How do we know PA is incomparable with PRA + $\epsilon_0$?

This is far from optimal, but it is fun:

Note that PRA isn't literally in the same language as PA, so by "PRA" we really mean "an appropriate rephrasing of PRA in the language of PA." This isn't an issue in this context, but it's worth pointing out.

Let's shift attention. The theory $I\Sigma_1$ consists of basic arithmetic (the ordered semiring axioms) and induction for $\Sigma_1$-formulas. It's not hard to check that $I\Sigma_1$ contains PRA ($I\Sigma_1$ proves "every primitive recursive function is total").

So it's enough to show that "$I\Sigma_1+\epsilon_0$" doesn't contain PA. Why is $I\Sigma_1$ a better theory to use here? Well, it turns out that $I\Sigma_1$ is finitely axiomatizable. Hence $I\Sigma_1+\epsilon_0$ is also finitely axiomatizable.

• The key here: induction for bounded-complexity formulas along $\epsilon_0$ looks like a scheme, but can be captured by a single sentence via the appropriate truth-predicate. (Of course that breaks down if we drop "bounded" ...)
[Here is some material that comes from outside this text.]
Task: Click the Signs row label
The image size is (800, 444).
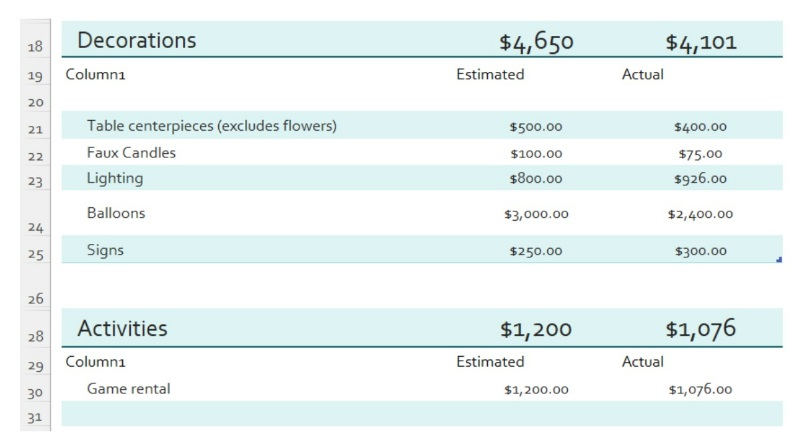Action: [x=105, y=250]
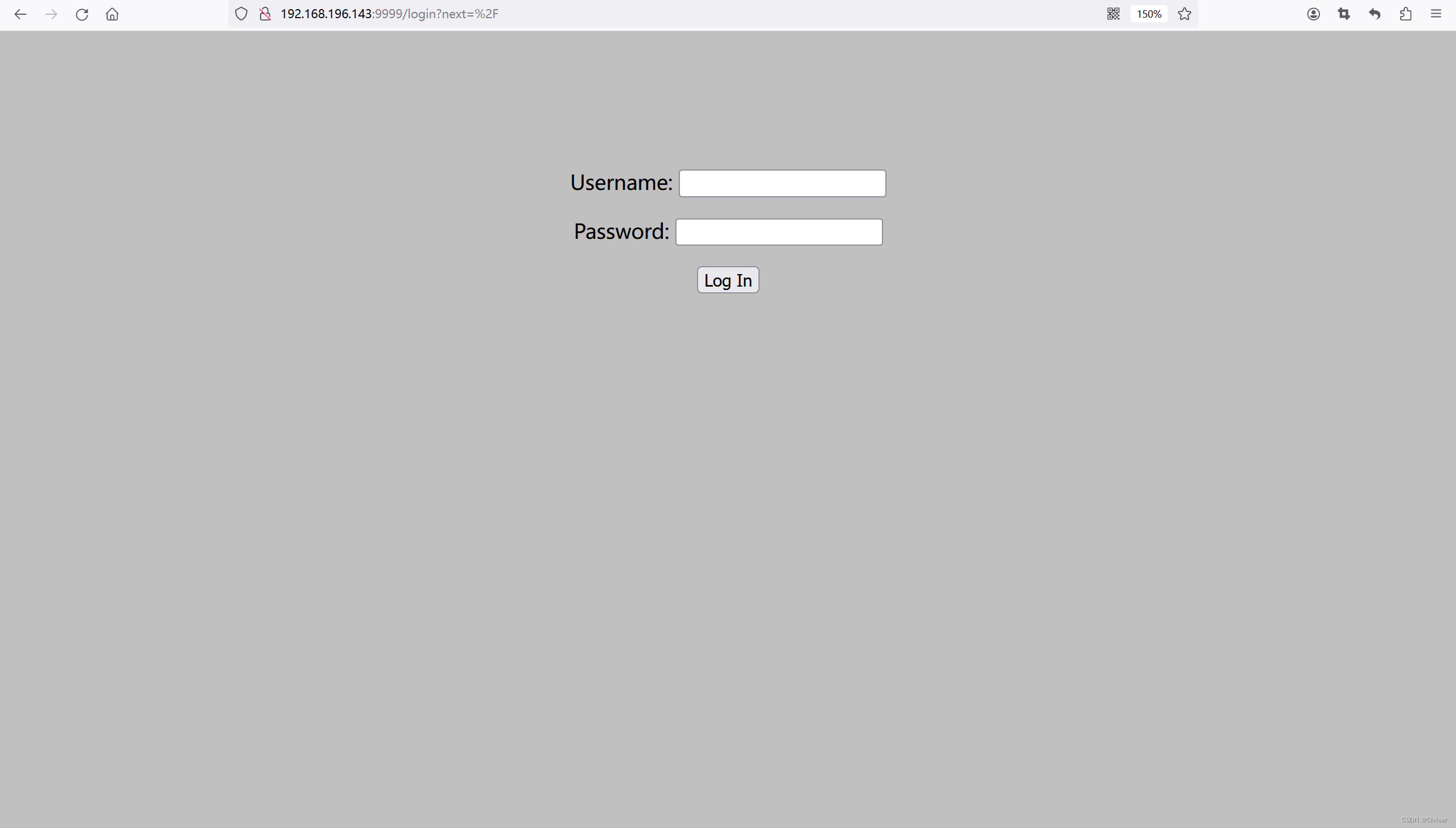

... So what? Well, this is the neat bit: there is a beautiful model-theoretic proof of the incompleteness of PA (due to Kripke, written up by Putnam) which has as a corollary that no finitely axiomatizable extension of PA in the language of PA is consistent (the key aspect of PA being that it proves the consistency of each of its finite subtheories). Bam, we're done.